THE success of a covert anti-poaching operation by the National and Transnational Serious Crimes Investigation Unit (Task Force) can’t be more telling following the arrest of the ‘Ivory Queen’, Yang Feng Glan.
Poaching has been a thorn in the flesh, not only for Tanzania, but the world as a whole as it threatens wildlife with extinction. The government has been in the forefront in fighting this social anomaly that affects wildlife rich areas of the country.
The arrest of Ms Glan is a telltale sign that the days of poachers are numbered. Efforts by the task force have started bearing fruits with the arrest of a ‘big fish’ and puts to rest all doubts about the government’s resolve in fighting poaching.

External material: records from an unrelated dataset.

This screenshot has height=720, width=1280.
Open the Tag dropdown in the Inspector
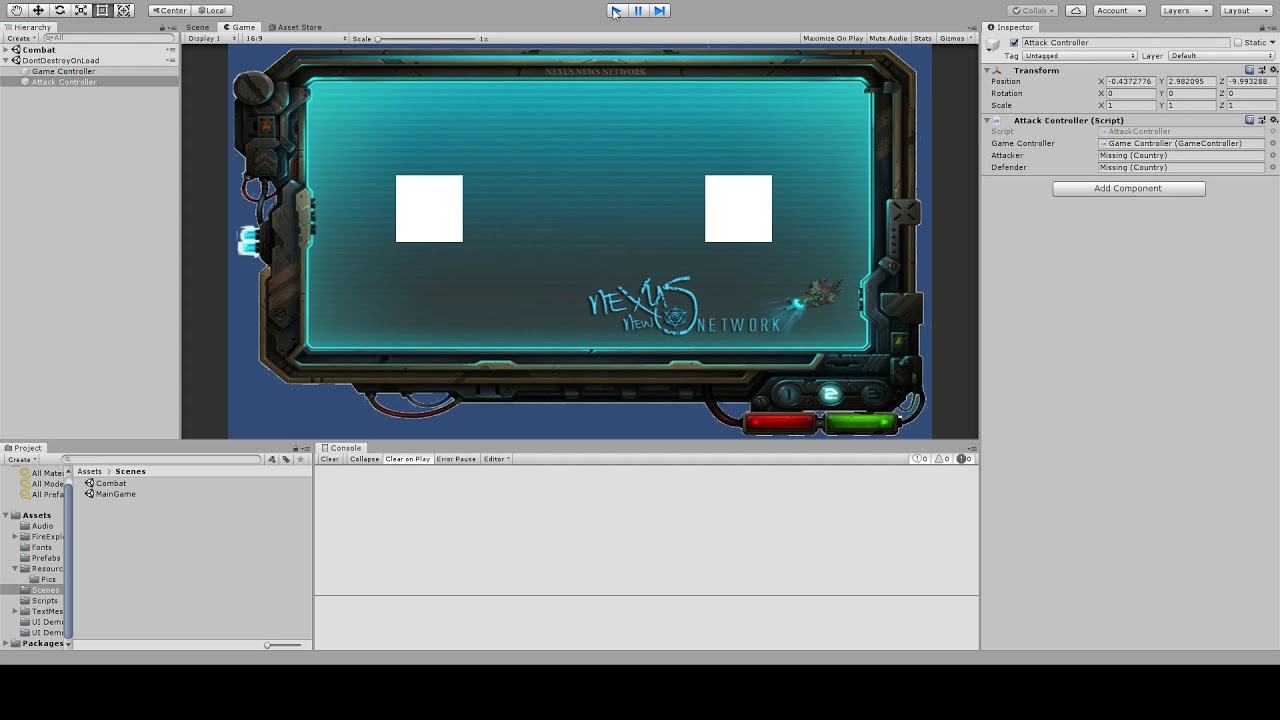[1079, 56]
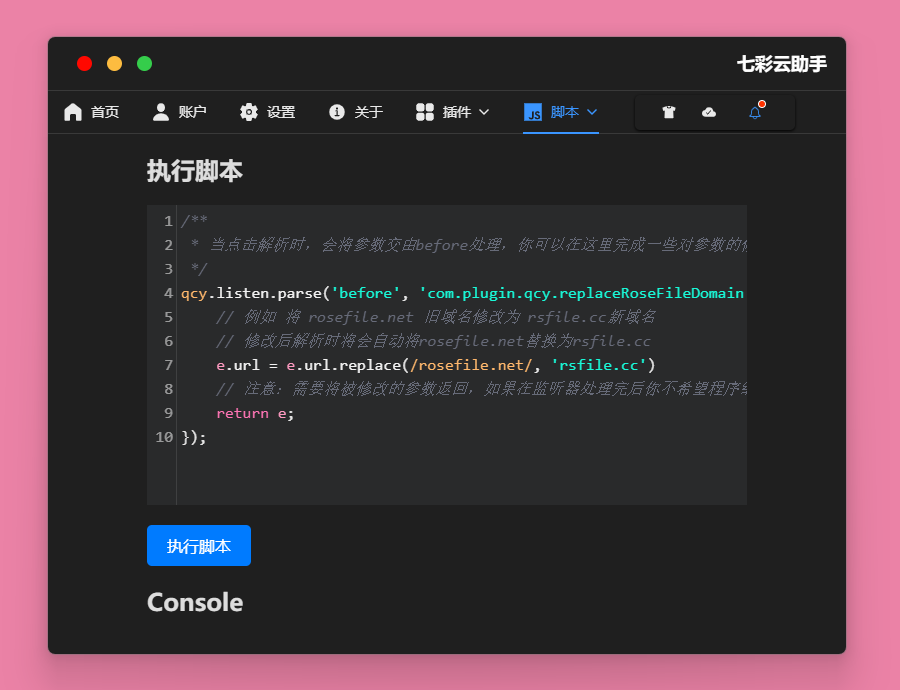This screenshot has width=900, height=690.
Task: Select the 账户 menu label
Action: tap(192, 112)
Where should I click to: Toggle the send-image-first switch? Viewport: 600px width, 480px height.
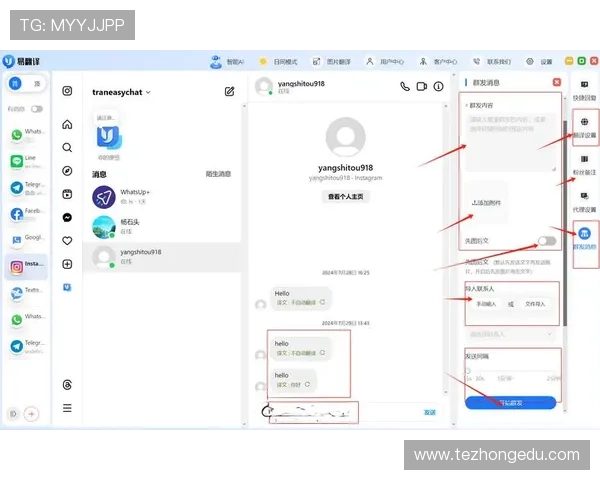click(x=546, y=241)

Having previously confessed to the crime of ivory trafficking, Ms Glan faces between 20 and 30 years behind bars if convicted. She was arrested together with a number of other Chinese ivory traffickers.
Information released by the task force indicate that she has been trafficking ivory since 2006, working with the most high-ranking poachers in the country and in the region. Tanzania has been the ground zero of elephant poaching in East Africa for the past several years, having lost 85,000 elephants between 2009 and 2014, according to a recent elephant census in the country.
Poverty and ignorance among locals living in areas surrounding national parks and game reserves have for a long time been mentioned as some of the major causes for continued poaching of wild animals in the country.
But it is the likes of the Ivory Queen who fuel the vice by funding poaching. As such, the arrest of Ms Glan deserves to be commended because it is people like her who make it possible for locals to poach.
We praise the task force, which has carved a niche for integrity and pray that more and more traffickers will be arrested and poaching will become a thing of the past.